» TRY IT
Of the records that follow, copy only the lines from the line containing "Motorcycles (249, 2147)" to the line containing "[Search] (533, 183)", both included, exactly as written.

» LISTED ENTRIES
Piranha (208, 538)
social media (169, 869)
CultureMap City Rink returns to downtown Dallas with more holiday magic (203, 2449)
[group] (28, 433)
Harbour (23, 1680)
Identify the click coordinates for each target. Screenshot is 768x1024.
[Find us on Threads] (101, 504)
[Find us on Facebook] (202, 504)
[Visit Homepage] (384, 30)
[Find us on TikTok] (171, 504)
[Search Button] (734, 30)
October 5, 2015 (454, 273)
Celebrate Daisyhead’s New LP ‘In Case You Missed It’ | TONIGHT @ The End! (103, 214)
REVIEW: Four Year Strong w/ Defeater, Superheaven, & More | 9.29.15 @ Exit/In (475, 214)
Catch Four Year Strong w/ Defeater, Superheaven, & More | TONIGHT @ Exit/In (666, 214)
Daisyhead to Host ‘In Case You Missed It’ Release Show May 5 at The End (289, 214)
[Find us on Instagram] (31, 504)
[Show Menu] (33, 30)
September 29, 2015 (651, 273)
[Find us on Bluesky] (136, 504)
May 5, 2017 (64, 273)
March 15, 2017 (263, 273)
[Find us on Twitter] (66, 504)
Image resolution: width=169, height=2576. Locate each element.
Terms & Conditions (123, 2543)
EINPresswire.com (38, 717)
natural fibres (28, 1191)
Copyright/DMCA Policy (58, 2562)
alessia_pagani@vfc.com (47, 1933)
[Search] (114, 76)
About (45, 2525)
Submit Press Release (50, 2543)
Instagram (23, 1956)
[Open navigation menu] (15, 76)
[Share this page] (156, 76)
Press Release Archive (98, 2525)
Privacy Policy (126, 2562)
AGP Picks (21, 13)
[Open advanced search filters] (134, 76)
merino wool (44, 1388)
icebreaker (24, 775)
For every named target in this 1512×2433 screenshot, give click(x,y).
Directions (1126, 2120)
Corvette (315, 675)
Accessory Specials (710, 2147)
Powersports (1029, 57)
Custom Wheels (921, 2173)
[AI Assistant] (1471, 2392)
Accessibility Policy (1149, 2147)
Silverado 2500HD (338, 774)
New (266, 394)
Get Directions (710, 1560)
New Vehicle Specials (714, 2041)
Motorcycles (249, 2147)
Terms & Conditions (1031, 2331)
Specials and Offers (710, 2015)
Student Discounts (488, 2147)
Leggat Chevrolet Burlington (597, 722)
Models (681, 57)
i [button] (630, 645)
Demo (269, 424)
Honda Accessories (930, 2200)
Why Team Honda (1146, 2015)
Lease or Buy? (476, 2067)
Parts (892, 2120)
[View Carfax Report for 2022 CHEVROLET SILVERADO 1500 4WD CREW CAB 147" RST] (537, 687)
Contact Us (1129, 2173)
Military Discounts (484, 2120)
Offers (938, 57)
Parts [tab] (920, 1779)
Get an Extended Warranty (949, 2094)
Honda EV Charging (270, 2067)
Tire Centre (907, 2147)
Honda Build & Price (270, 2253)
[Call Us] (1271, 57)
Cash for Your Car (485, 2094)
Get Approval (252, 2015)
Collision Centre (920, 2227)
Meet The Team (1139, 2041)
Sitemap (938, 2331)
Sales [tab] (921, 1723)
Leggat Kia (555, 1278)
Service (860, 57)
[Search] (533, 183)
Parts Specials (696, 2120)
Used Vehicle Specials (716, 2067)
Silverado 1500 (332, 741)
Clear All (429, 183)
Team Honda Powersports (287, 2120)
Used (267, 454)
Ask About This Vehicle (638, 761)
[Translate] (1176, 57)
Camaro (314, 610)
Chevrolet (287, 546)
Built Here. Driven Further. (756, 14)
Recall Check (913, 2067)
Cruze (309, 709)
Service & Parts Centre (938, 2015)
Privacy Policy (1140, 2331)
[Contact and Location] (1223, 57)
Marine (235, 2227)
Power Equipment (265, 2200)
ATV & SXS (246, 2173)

» FINISHED TASK
Motorcycles (249, 2147)
Terms & Conditions (1031, 2331)
Specials and Offers (710, 2015)
Student Discounts (488, 2147)
Leggat Chevrolet Burlington (597, 722)
Models (681, 57)
i [button] (630, 645)
Demo (269, 424)
Honda Accessories (930, 2200)
Why Team Honda (1146, 2015)
Lease or Buy? (476, 2067)
Parts (892, 2120)
[View Carfax Report for 2022 CHEVROLET SILVERADO 1500 4WD CREW CAB 147" RST] (537, 687)
Contact Us (1129, 2173)
Military Discounts (484, 2120)
Offers (938, 57)
Parts [tab] (920, 1779)
Get an Extended Warranty (949, 2094)
Honda EV Charging (270, 2067)
Tire Centre (907, 2147)
Honda Build & Price (270, 2253)
[Call Us] (1271, 57)
Cash for Your Car (485, 2094)
Get Approval (252, 2015)
Collision Centre (920, 2227)
Meet The Team (1139, 2041)
Sitemap (938, 2331)
Sales [tab] (921, 1723)
Leggat Kia (555, 1278)
Service (860, 57)
[Search] (533, 183)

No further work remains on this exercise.